The Sons of Confederate Veterans (SCV), an organization similar to the UDC, is still active. It is an all-male organization whose members have one or more ancestors who fought for the Confederacy.
Matthew Evans, a camp commander for his chapter of the SCV, argues that Confederate monuments were put up in the early 1900s and the 1960s not to intimidate Black Americans but instead simply to commemorate anniversaries of the Civil War. Evans framed the issue as a matter of family history.
“When Reconstruction ended and the turn of the century came, you had a lot of old veterans dying, and there weren’t a lot around to tell the stories of war. A lot of the families that lost cousins or relatives wanted to do something to remember their family, and they picked the courthouses,” Evans said.
But many people of color do not share Evans’s nostalgia for the 19th and 20th centuries—a time that, for the country’s Black and Indigenous populations, was characterized by brutality, indiscriminate violence, and terror.
John Beacham, a Chicago-based activist who organized a protest against the downtown Balbo Monument in 2017, has long urged Chicago residents to protest Confederate monuments. Beacham was responding to a Chicago magazine article that described Chicagoans traveling to Confederate Mound, located in Oak Woods Cemetery, wearing Confederate costumes and waving Confederate flags as part of an annual memorial service for the dead soldiers at the Confederate monument.

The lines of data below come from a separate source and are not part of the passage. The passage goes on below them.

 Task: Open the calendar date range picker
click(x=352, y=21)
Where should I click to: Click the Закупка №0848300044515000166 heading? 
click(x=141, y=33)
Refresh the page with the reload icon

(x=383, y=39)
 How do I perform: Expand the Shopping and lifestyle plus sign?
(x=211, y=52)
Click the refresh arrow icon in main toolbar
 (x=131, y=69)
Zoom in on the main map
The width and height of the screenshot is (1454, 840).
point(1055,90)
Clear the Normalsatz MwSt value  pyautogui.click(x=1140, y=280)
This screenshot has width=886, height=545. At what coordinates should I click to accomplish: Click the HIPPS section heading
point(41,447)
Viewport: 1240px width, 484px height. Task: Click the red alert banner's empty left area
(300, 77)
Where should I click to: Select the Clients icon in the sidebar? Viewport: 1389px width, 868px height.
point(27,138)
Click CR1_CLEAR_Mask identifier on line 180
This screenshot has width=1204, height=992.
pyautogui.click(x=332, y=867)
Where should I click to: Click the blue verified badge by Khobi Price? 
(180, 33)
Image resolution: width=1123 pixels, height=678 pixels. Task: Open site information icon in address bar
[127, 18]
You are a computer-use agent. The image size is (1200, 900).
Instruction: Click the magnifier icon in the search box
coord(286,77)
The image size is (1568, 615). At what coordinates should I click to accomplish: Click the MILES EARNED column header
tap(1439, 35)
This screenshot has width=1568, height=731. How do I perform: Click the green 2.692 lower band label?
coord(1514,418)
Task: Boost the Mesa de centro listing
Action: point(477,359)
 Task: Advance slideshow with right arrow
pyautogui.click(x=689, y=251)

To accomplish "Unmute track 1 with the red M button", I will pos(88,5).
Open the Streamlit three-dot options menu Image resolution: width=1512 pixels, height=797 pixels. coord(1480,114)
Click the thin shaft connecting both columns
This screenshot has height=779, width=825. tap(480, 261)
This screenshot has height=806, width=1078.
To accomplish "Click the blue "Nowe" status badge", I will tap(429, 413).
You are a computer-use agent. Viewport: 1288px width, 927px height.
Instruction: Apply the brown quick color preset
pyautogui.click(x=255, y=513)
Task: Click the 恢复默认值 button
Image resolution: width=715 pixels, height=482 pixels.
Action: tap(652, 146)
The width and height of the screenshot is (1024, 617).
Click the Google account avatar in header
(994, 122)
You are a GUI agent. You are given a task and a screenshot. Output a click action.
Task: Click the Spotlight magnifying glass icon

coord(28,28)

Beacham said that he understood the impulse to mourn the loss of human life, even if it was lost for an unjust cause. Yet he staunchly believes that that the soldiers at Oak Woods were fighting to uphold white supremacy and that the people honoring the monument were attempting “to resurrect their fight,” a struggle that “should be kept in the grave.”
Besides just taking statues down, several monuments in cities around the country have been sent to museums. This is seen as a middle ground where they can still be viewed by people but not commemorated or celebrated. As of last September, about 35 monuments had been accepted by museums or sent to Confederate cemeteries nationwide.
Christine Mehring, a professor of art history in the College and an adjunct curator at the Smart Museum of Art, believes that it is important for participants in this debate to frame some of their thinking in a sociohistorical perspective.
In an email to The Maroon, Mehring explained that debates over the role of statues and monuments are often about something deeper.
“Confederate monuments, and many other monuments, are frequently discussed solely in terms of their historical subject matter. Often that is appropriate, but there are also examples where art historical expertise could help us understand a monument’s complexity and nuance as a representation, the way their particular iconographies, formal renderings, material handling, and art historical references contribute to their meaning,” Mehring wrote.
Mehring also shared how art historians have always wrestled with political artworks in society and developed different solutions to these issues. She mentioned how, post–World War II, Germany employed a wide range of solutions for how to address its history. The country ultimately preserved concentration camps, erected Holocaust memorials, and conserved or removed East German monuments after 1989.
“Our shared interests…bring historical depth and global perspectives to these issues so pressing in the United States right now,” Mehring told Public Art Dialogue in an interview. “Different cultures can and must learn from one another.”